%%
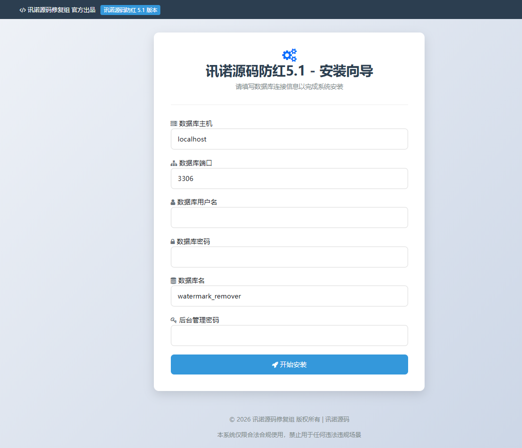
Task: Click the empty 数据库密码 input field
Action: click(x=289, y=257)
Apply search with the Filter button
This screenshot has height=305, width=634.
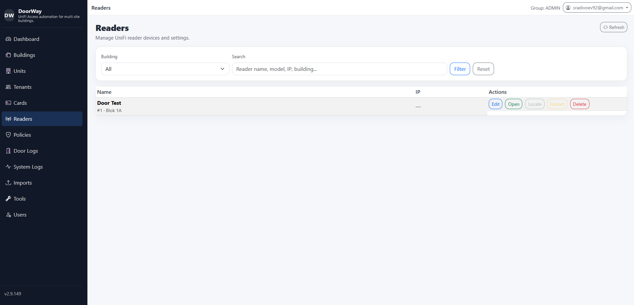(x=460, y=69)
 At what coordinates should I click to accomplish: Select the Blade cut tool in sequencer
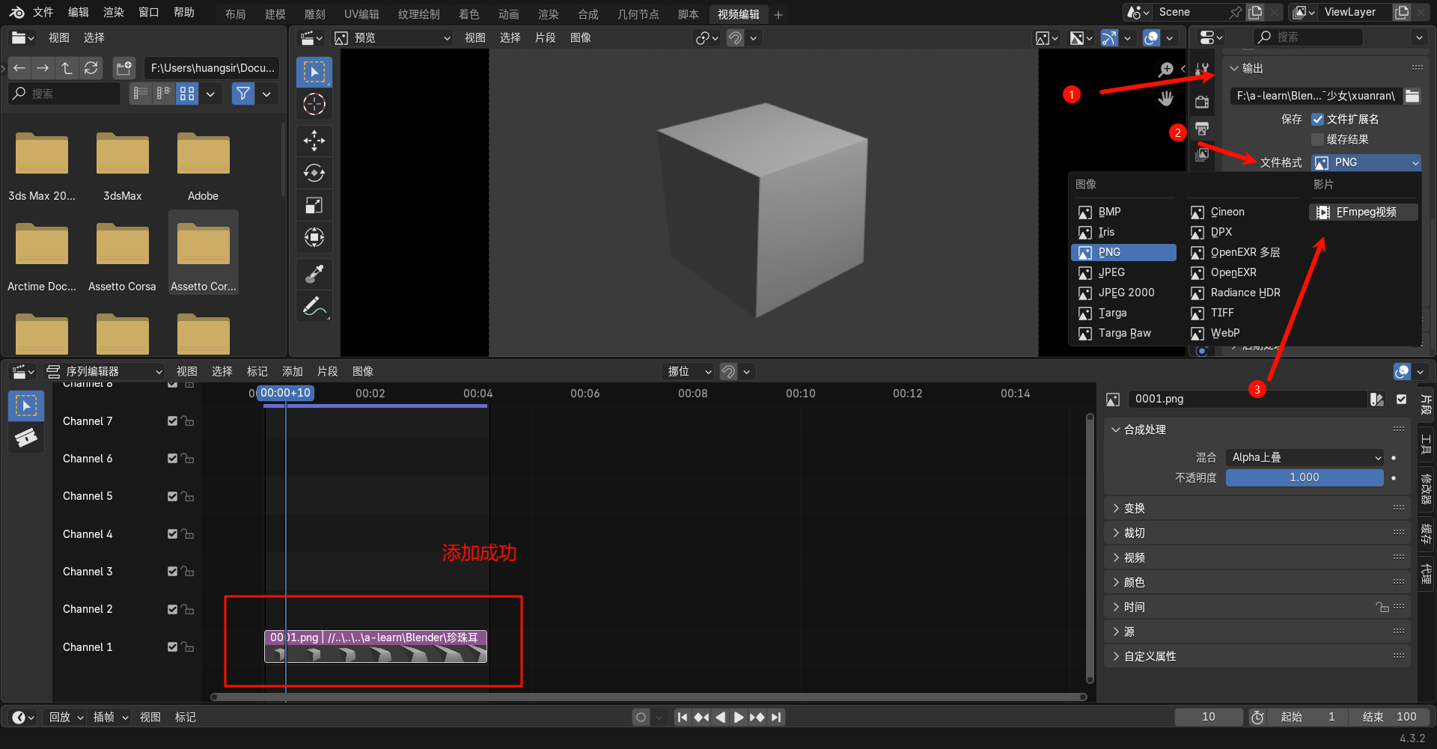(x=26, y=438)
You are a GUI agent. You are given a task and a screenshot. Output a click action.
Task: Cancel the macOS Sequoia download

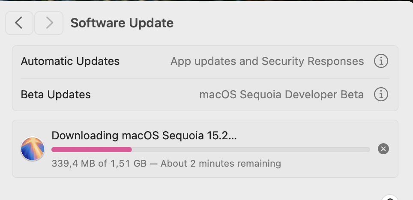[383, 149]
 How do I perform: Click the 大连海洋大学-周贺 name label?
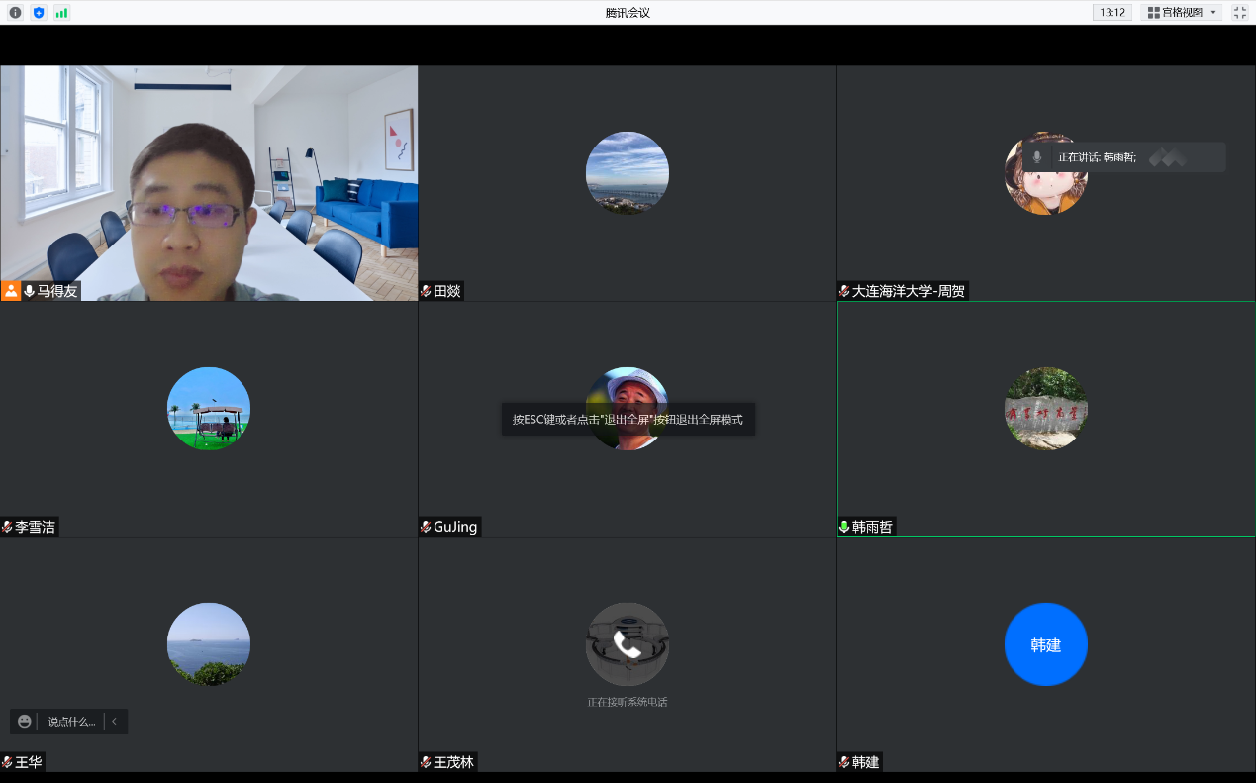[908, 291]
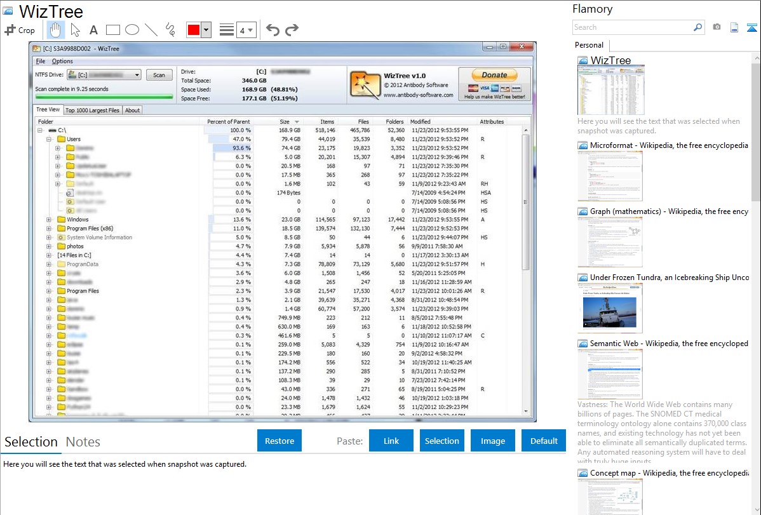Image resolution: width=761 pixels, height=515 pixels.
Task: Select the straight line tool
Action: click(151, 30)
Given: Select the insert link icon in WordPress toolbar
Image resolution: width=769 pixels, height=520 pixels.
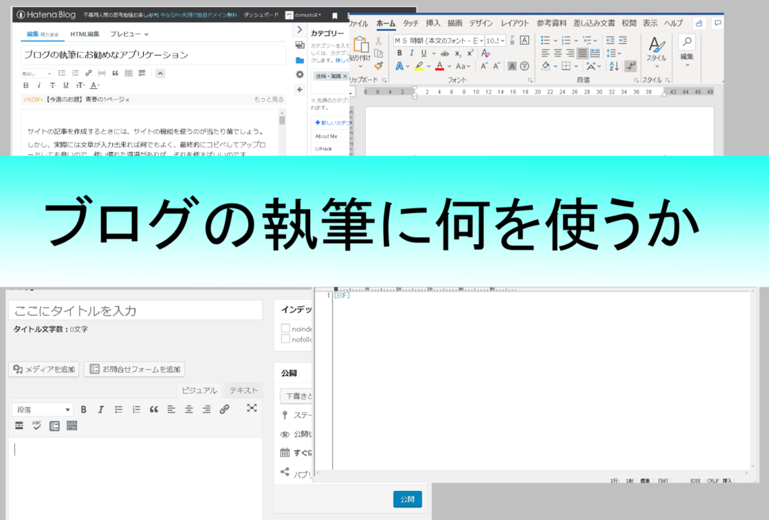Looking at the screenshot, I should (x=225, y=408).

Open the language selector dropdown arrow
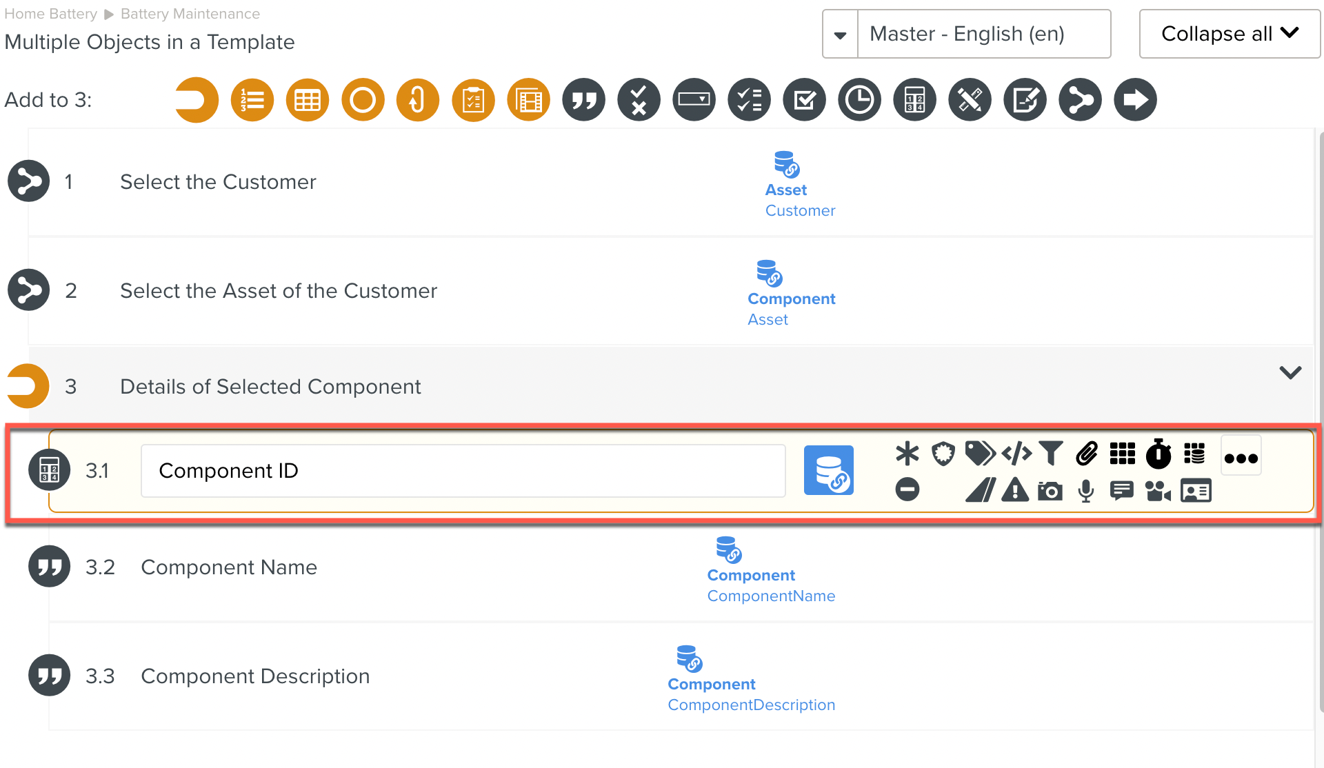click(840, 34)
%%
> **Goal of the exercise**: Lines from the one holding "How do I perform: Click" to the end of the data, both ends included, are to be given again exactly; no pictures belong in the copy.

> **Solution**:
 How do I perform: Click the 大连海洋大学-周贺 name label?
[908, 291]
Image resolution: width=761 pixels, height=515 pixels.
Task: Select the straight line tool
Action: click(151, 30)
Given: Select the insert link icon in WordPress toolbar
Image resolution: width=769 pixels, height=520 pixels.
Looking at the screenshot, I should (x=225, y=408).

Open the language selector dropdown arrow
click(840, 34)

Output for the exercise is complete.